Anne Sylvestre fête 60 ans de chanson : un répertoire incroyablement sensible, dense, politique, qui a souvent été masqué par ses Fabulettes pour les enfants.
Elle débarque cahin-caha dans son bistrot préféré du XXe arrondissement de Paris. C’est Anne Sylvestre, la grande chanteuse féministe qui a peut-être bercé votre enfance avec ses Fabulettes et qui a aussi magnifiquement chanté la société – le harcèlement sexuel, le genre, l'homosexualité – avec quelques années d’avance à chaque fois. Pour ses 60 ans de chanson ! Déjà ?, EPM sort un coffret qui en compile pas moins de 300. À 83 ans, Anne Sylvestre a l’œil vif, le verbe haut, la pensée claire. Elle parle très peu dans les médias - soit qu'ils l'ont ostracisée, soit qu'elle s'en méfie, ou un peu des deux - mais elle est contente de rencontrer TÊTU car son public homo l'a toujours soutenue. Tendez l'oreille, elle a beaucoup à nous dire.
TÊTU. Comment avez-vous travaillé à la réalisation de ce coffret ?
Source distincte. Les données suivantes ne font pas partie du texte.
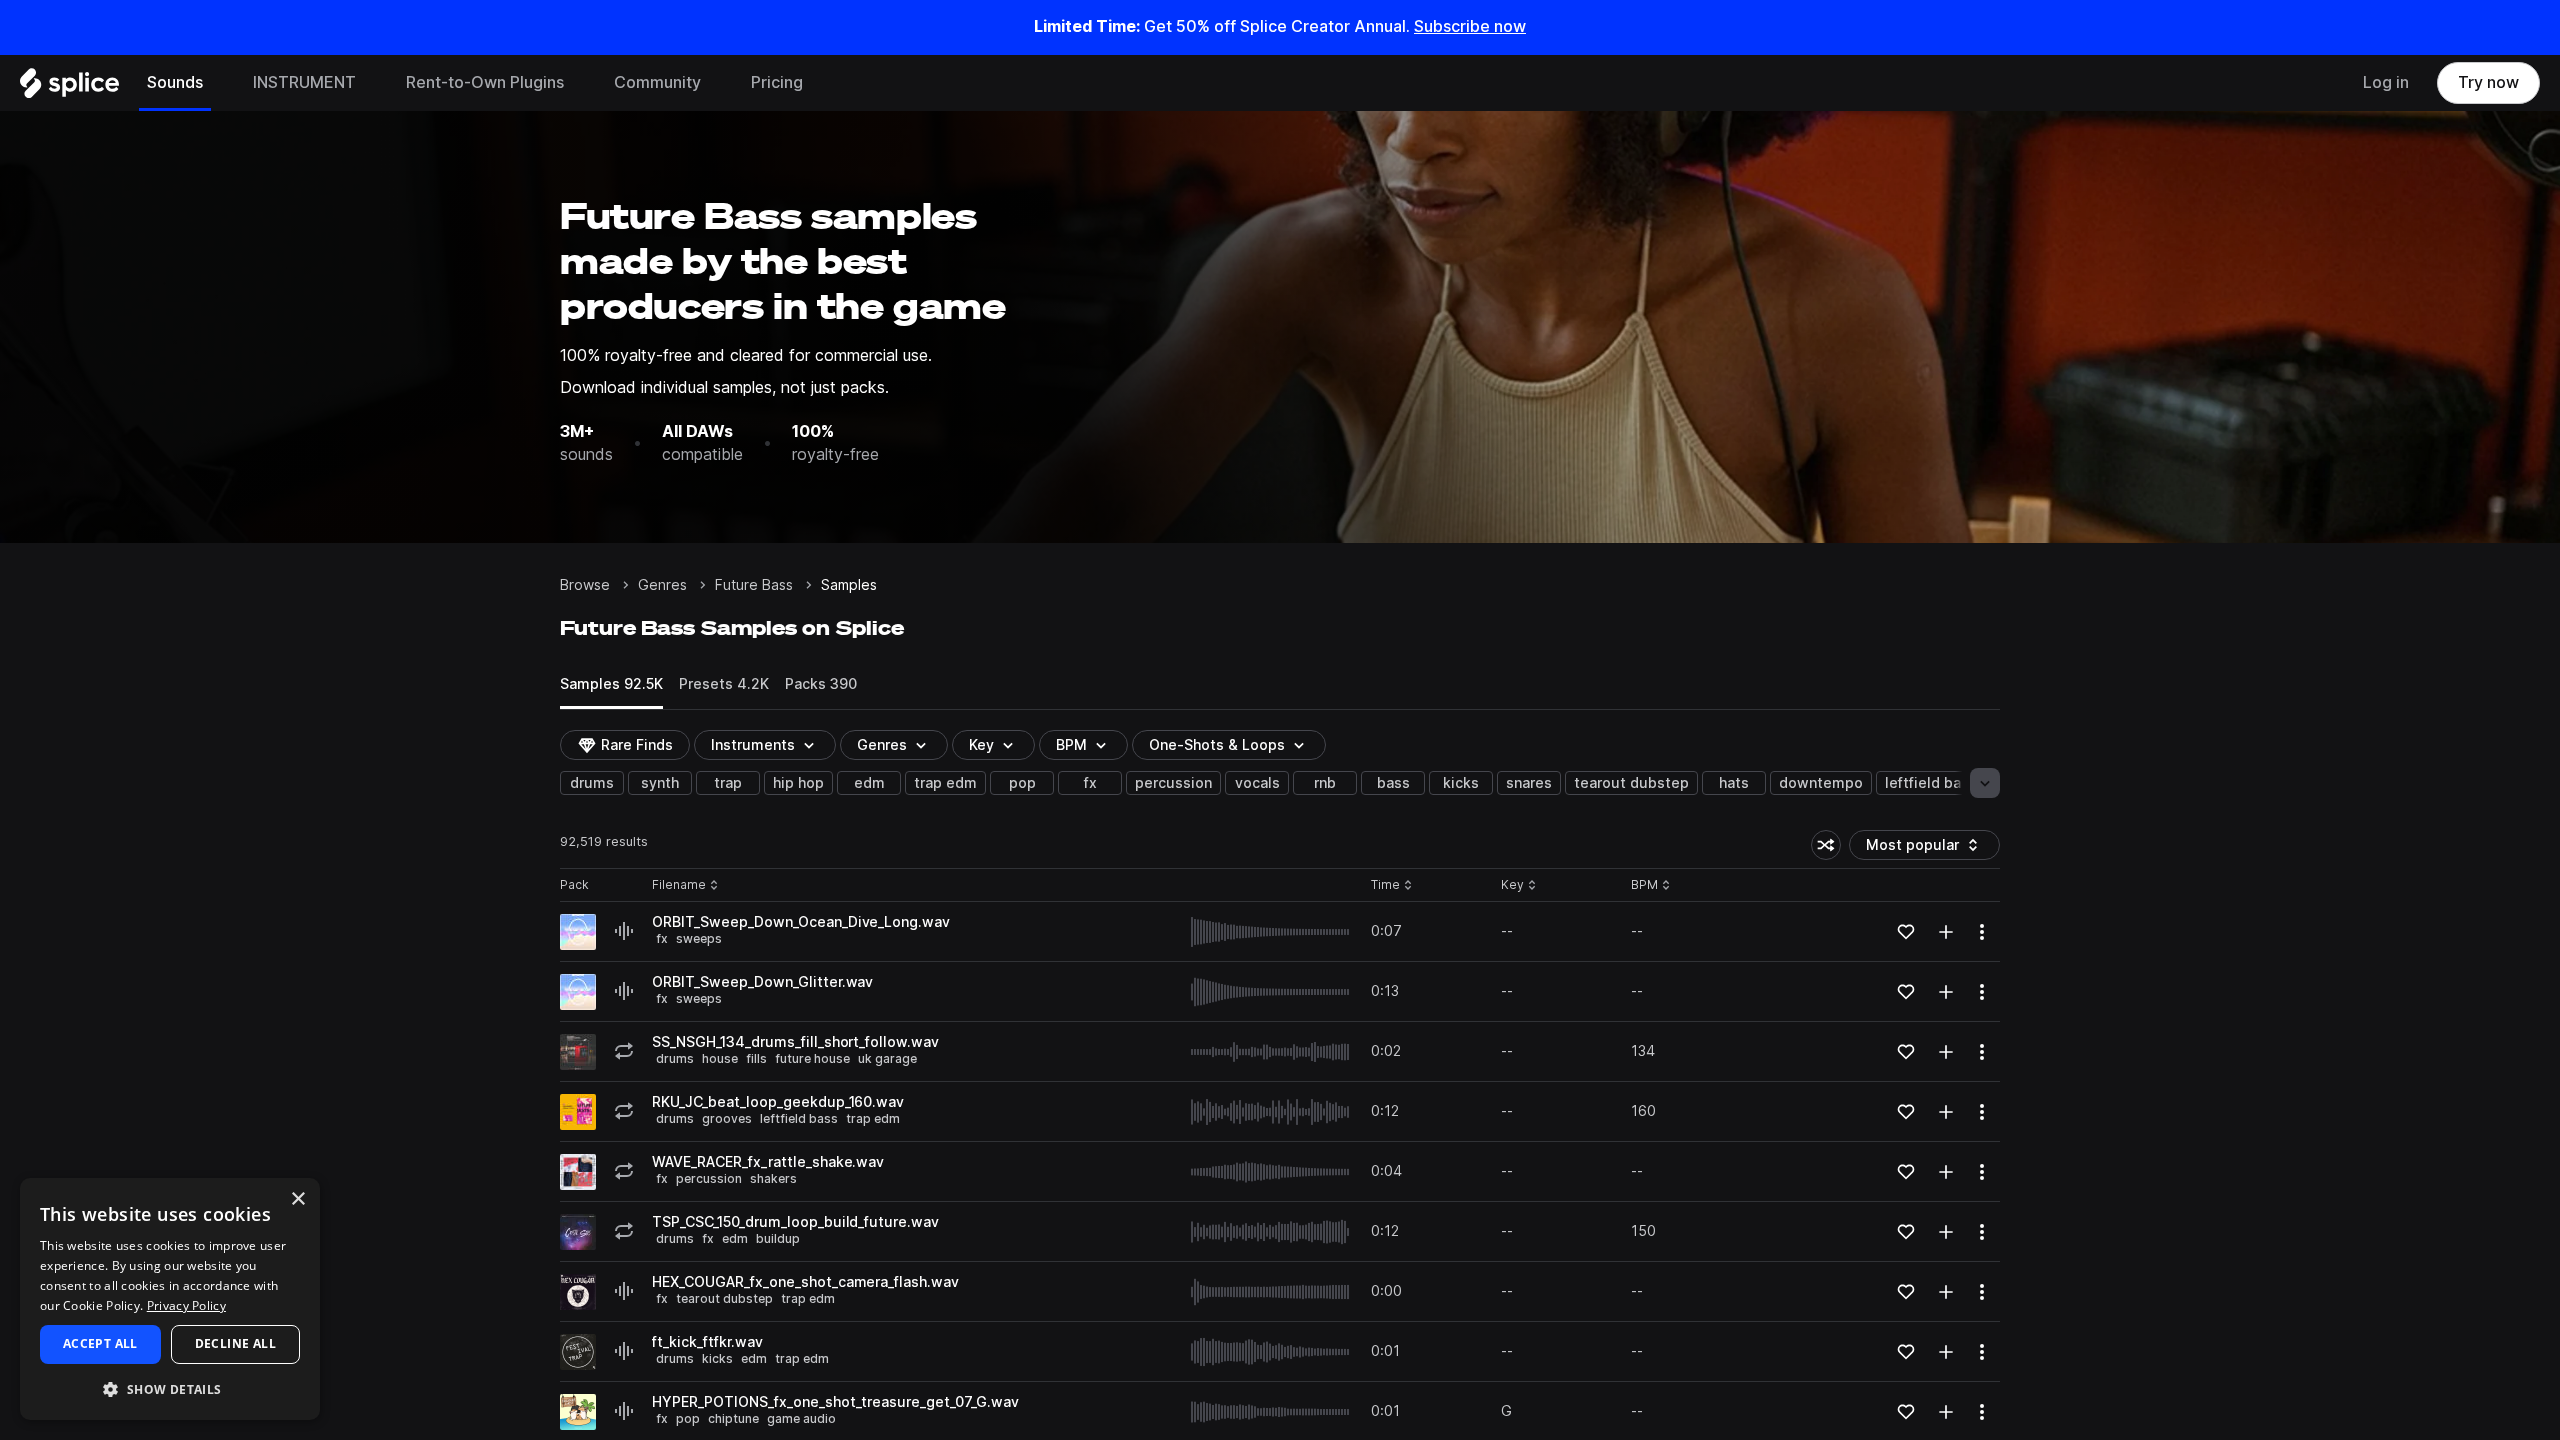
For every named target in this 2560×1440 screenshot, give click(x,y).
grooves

Anne Sylvestre : J’ai voulu actualiser l’ancien et glisser quelques surprises : on a ajouté deux albums publics enregistrés au théâtre de la Potinière, dont un piano-voix superbe et un peu mythique pour mes fans. Il y a aussi un texte de Philippe Delerm et une émission de radio faite par Luc Malghem pour la RTBF. Et puis, j'ai fait une série de photos prises par David Desreumaux qui vient de créer Hexagone [revue trimestrielle sur la chanson française, ndlr]. D’ailleurs (elle lève les yeux au ciel), j’étais en Une sur leur premier numéro.
Avez-vous réécouté les 300 chansons pour l’occasion ?
Bien sûr, il a fallu tout réécouter pour corriger les fautes, parce qu’il y a toujours des coquilles dans les textes ! C’est un travail monumental. Chaque disque est dans une pochette, et j’ai laissé une pochette vide pour celui que je prépare…
Si je vous demandais de me parler de trois chansons de votre répertoire que vous aimeriez qu’on écoute plus souvent, ce serait lesquelles ?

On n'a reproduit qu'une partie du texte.